The paper validates its claims through synthetic multi-turn dialogue generation and analysis. It reports 2,980 simulated dialogues across 298 scenarios, 5 models, and 2 pacing settings, then uses LLM-as-judge and breakdown annotations to compare baseline persona-only versus pacing-enabled conditions. The authors also describe limited human validation of judge reliability and note several methodological caveats.

“ Our main contributions are as follows: • We propose an interactional evaluation approach that leverages a persona-conditioned simulator with staged emotion pacing to probe conversational agents in emotionally and ethically sensitive contexts”

actual novelty · Abstract + Contributions + Method overview (persona-conditioned simulation, taxonomy) · confidence 0.70

“ Information & Contributors Bibliometrics & Citations Reading Options References Figures Tables Media Share Abstract Conversational AI is increasingl”

departure from common sense · Introduction / Related Work (evaluation gap) · confidence 0.74

“ First, because the persona extraction, user simulation, and LLM-as-judge components all rely on large language models from the same model family, the system may inherit same-source normative biases”

limitation · Limitations and Future Directions · confidence 0.84

“ To support a large-scale comparison between the baseline (persona-only) and pacing-enabled conditions, we first produce breakdown annotations for all 2,980 simulated dialogues (298 scenarios × 5 models × 2 pacing settings”

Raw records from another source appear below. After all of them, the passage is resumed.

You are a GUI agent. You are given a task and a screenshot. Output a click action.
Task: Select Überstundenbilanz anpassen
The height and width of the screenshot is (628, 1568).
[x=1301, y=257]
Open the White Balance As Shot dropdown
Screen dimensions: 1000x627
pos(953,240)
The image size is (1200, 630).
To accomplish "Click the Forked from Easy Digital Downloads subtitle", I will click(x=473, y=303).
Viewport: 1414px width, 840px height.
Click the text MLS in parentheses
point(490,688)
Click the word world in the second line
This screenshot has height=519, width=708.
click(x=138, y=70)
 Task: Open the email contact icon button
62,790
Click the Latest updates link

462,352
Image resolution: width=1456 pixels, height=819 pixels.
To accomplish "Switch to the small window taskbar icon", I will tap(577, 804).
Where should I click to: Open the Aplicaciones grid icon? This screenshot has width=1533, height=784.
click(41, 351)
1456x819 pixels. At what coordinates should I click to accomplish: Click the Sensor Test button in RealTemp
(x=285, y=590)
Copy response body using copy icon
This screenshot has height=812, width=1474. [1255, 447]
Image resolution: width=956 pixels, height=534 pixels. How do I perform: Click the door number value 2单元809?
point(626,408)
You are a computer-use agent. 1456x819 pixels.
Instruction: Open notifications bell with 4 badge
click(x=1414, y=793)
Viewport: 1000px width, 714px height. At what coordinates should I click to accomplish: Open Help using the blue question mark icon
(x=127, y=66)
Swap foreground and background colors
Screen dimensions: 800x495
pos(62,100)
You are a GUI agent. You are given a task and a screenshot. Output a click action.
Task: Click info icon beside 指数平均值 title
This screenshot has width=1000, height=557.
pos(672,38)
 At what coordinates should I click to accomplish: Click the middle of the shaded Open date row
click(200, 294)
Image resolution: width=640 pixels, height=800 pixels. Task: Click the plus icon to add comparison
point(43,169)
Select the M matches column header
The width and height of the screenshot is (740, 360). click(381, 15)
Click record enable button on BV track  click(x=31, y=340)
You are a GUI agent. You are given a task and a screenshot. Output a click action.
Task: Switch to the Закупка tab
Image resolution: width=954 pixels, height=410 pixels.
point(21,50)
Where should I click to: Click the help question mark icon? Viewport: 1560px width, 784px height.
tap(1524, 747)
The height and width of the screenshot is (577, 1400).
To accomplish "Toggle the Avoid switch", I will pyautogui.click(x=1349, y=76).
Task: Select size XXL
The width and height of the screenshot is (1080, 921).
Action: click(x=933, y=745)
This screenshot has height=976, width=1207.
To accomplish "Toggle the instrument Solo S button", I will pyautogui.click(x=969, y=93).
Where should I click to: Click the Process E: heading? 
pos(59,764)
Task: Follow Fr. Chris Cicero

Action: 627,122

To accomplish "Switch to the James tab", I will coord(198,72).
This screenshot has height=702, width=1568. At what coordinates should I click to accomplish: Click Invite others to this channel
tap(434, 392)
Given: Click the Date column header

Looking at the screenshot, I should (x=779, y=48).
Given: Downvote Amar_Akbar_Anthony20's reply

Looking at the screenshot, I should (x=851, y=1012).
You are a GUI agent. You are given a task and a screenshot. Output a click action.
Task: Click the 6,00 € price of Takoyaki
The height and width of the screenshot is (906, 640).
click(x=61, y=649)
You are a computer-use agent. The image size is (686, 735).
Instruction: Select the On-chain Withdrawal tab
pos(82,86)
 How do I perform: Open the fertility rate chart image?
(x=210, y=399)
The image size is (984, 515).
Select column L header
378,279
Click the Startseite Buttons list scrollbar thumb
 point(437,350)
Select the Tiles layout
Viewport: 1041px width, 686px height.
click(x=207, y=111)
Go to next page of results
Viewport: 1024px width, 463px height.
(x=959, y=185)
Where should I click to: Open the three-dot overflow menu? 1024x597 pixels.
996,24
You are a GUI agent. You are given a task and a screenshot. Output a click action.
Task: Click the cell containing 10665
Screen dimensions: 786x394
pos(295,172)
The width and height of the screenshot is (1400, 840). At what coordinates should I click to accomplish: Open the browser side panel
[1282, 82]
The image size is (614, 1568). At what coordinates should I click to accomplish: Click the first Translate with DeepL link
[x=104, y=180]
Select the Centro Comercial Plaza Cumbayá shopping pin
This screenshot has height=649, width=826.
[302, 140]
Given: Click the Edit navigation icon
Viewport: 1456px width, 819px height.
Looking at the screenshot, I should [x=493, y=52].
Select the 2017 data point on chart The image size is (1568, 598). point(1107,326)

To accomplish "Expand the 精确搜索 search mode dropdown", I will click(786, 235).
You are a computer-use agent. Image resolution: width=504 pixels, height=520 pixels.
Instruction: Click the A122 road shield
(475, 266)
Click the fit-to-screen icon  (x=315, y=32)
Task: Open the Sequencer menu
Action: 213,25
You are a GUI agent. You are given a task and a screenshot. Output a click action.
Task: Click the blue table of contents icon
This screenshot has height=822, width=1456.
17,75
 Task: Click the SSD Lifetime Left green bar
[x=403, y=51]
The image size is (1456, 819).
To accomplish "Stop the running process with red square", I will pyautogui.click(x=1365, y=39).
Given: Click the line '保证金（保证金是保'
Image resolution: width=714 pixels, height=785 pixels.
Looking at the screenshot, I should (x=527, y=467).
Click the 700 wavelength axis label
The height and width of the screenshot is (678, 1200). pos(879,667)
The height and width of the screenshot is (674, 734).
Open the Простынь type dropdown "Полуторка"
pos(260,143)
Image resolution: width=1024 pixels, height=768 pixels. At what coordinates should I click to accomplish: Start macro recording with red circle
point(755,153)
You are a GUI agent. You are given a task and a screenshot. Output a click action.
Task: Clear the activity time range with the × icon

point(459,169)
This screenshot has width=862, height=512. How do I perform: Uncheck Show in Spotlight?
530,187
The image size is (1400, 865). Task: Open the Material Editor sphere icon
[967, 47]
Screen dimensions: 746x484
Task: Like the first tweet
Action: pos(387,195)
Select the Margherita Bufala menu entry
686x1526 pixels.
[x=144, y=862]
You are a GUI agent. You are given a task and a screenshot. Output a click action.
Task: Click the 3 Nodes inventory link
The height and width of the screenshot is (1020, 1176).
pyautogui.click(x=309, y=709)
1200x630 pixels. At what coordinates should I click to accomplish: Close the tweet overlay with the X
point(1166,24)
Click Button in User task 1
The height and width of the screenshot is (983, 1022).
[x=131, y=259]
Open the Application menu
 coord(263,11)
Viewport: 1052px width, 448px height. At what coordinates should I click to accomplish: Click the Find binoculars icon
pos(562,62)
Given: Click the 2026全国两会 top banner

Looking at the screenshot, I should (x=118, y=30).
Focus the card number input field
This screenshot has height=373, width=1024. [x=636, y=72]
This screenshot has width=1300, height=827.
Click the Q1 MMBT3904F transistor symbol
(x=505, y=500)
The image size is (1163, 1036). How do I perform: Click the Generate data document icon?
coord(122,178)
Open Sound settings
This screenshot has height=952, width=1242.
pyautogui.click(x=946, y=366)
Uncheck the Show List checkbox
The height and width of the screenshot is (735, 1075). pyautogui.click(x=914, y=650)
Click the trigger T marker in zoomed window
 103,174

validation scope · Experiment setup + LLM-as-judge validation + breakdown annotation reliability · confidence 0.80

Limits

Method limits

Validation is based on simulated dialogues rather than live user interactions, and the pipeline depends on LLM-based persona extraction, simulation, and judging. The authors also note that emotion-pacing validation uses an off-the-shelf classifier and that scenario filtering is not a definitive semantic categorization.

Deployment limits

The findings are most directly applicable to stress-testing and diagnosing conversational agents in synthetic, value-sensitive dialogue settings. Transfer to real-world deployment contexts will depend on whether the simulated personas, pacing, and judged breakdowns track actual user behavior and harms.

Boundary conditions

The approach is bounded by the quality of persona extraction, the realism of staged emotional pacing, and the extent to which synthetic scenarios capture ethically sensitive interactions. The authors explicitly caution that same-source model biases and classifier limitations may shape results.

Position in field

This work sits at the intersection of conversational AI evaluation, affect-sensitive interaction, and value-sensitive design. Its main contribution is methodological: it reframes evaluation around dynamic breakdowns in emotionally and ethically charged dialogue and packages that framing into a simulator-plus-taxonomy workflow.

Abstract

Conversational AI is increasingly deployed in emotionally charged and ethically sensitive interactions. Previous research has primarily concentrated on emotional benchmarks or static safety checks, overlooking how alignment unfolds in evolving conversation. We explore the research question: what breakdowns arise when conversational agents confront emotionally and ethically sensitive behaviors, and how do these affect dialogue quality? To stress-test chatbot performance, we develop a persona-conditioned user simulator capable of engaging in multi-turn dialogue with psychological personas and staged emotional pacing. Our analysis reveals that mainstream models exhibit recurrent breakdowns that intensify as emotional trajectories escalate. We identify several common failure patterns, including affective misalignments, ethical guidance failures, and cross-dimensional trade-offs where empathy supersedes or undermines responsibility. We organize these patterns into a taxonomy and discuss the design implications, highlighting the necessity to maintain ethical coherence and affective sensitivity throughout dynamic interactions. The study offers the HCI community a new perspective on the diagnosis and improvement of conversational AI in value-sensitive and emotionally charged contexts.